- What the exercise asks
All of the lines below should be output exactly as shown.

*** Dataset records ***

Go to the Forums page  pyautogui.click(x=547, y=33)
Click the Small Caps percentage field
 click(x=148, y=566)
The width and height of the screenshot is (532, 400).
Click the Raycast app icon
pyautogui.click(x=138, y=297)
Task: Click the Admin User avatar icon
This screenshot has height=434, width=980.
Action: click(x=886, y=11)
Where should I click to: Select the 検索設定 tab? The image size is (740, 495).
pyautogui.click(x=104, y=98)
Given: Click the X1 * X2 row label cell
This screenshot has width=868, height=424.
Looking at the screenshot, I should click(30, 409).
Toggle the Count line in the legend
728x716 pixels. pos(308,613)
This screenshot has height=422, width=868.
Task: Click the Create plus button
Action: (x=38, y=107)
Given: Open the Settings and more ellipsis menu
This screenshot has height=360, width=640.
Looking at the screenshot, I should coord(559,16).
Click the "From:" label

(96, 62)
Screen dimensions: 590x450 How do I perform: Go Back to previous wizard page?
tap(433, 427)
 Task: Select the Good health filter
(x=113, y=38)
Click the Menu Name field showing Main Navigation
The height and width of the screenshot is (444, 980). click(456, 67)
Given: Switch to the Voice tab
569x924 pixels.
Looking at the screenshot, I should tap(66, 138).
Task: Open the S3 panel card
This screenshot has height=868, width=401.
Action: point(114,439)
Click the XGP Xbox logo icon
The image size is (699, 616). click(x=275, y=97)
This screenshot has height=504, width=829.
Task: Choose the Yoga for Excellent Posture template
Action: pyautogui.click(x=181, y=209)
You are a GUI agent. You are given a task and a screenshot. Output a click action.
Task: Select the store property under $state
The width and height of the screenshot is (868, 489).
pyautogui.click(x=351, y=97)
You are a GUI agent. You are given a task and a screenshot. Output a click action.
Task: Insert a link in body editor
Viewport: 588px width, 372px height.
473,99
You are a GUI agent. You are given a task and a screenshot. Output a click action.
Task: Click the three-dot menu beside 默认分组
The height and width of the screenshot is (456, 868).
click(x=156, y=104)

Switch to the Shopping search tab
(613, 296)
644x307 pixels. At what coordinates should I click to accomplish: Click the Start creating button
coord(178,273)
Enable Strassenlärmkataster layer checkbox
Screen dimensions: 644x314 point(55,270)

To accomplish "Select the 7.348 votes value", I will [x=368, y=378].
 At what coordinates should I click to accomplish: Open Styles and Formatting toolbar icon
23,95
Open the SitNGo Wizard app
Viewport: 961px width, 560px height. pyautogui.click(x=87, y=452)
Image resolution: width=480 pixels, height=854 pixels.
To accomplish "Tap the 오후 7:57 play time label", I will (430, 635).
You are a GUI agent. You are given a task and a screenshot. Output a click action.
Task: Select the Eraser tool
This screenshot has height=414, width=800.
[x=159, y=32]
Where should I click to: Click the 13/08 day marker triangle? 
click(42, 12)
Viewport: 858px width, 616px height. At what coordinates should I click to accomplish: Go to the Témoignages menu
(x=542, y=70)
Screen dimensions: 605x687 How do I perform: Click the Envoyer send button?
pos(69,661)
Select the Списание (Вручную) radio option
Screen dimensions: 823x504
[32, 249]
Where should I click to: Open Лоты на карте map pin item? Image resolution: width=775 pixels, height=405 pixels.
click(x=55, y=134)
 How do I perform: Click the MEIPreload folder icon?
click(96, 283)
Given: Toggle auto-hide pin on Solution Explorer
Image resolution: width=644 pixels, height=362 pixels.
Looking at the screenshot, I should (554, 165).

***

- Finished task
Go to the Forums page  pyautogui.click(x=547, y=33)
Click the Small Caps percentage field
 click(x=148, y=566)
The width and height of the screenshot is (532, 400).
Click the Raycast app icon
pyautogui.click(x=138, y=297)
Task: Click the Admin User avatar icon
This screenshot has height=434, width=980.
Action: click(x=886, y=11)
Where should I click to: Select the 検索設定 tab? The image size is (740, 495).
pyautogui.click(x=104, y=98)
Given: Click the X1 * X2 row label cell
This screenshot has width=868, height=424.
Looking at the screenshot, I should click(30, 409).
Toggle the Count line in the legend
728x716 pixels. pos(308,613)
This screenshot has height=422, width=868.
Task: Click the Create plus button
Action: (x=38, y=107)
Given: Open the Settings and more ellipsis menu
This screenshot has height=360, width=640.
Looking at the screenshot, I should coord(559,16).
Click the "From:" label

(96, 62)
Screen dimensions: 590x450 How do I perform: Go Back to previous wizard page?
tap(433, 427)
 Task: Select the Good health filter
(x=113, y=38)
Click the Menu Name field showing Main Navigation
The height and width of the screenshot is (444, 980). click(456, 67)
Given: Switch to the Voice tab
569x924 pixels.
Looking at the screenshot, I should tap(66, 138).
Task: Open the S3 panel card
This screenshot has height=868, width=401.
Action: point(114,439)
Click the XGP Xbox logo icon
The image size is (699, 616). click(x=275, y=97)
This screenshot has height=504, width=829.
Task: Choose the Yoga for Excellent Posture template
Action: pyautogui.click(x=181, y=209)
You are a GUI agent. You are given a task and a screenshot. Output a click action.
Task: Select the store property under $state
The width and height of the screenshot is (868, 489).
pyautogui.click(x=351, y=97)
You are a GUI agent. You are given a task and a screenshot. Output a click action.
Task: Insert a link in body editor
Viewport: 588px width, 372px height.
473,99
You are a GUI agent. You are given a task and a screenshot. Output a click action.
Task: Click the three-dot menu beside 默认分组
The height and width of the screenshot is (456, 868).
click(x=156, y=104)

Switch to the Shopping search tab
(613, 296)
644x307 pixels. At what coordinates should I click to accomplish: Click the Start creating button
coord(178,273)
Enable Strassenlärmkataster layer checkbox
Screen dimensions: 644x314 point(55,270)

To accomplish "Select the 7.348 votes value", I will [x=368, y=378].
 At what coordinates should I click to accomplish: Open Styles and Formatting toolbar icon
23,95
Open the SitNGo Wizard app
Viewport: 961px width, 560px height. pyautogui.click(x=87, y=452)
Image resolution: width=480 pixels, height=854 pixels.
To accomplish "Tap the 오후 7:57 play time label", I will (430, 635).
You are a GUI agent. You are given a task and a screenshot. Output a click action.
Task: Select the Eraser tool
This screenshot has height=414, width=800.
[x=159, y=32]
Where should I click to: Click the 13/08 day marker triangle? 
click(42, 12)
Viewport: 858px width, 616px height. At what coordinates should I click to accomplish: Go to the Témoignages menu
(x=542, y=70)
Screen dimensions: 605x687 How do I perform: Click the Envoyer send button?
pos(69,661)
Select the Списание (Вручную) radio option
Screen dimensions: 823x504
[32, 249]
Where should I click to: Open Лоты на карте map pin item? Image resolution: width=775 pixels, height=405 pixels.
click(x=55, y=134)
 How do I perform: Click the MEIPreload folder icon?
click(96, 283)
Given: Toggle auto-hide pin on Solution Explorer
Image resolution: width=644 pixels, height=362 pixels.
Looking at the screenshot, I should (554, 165).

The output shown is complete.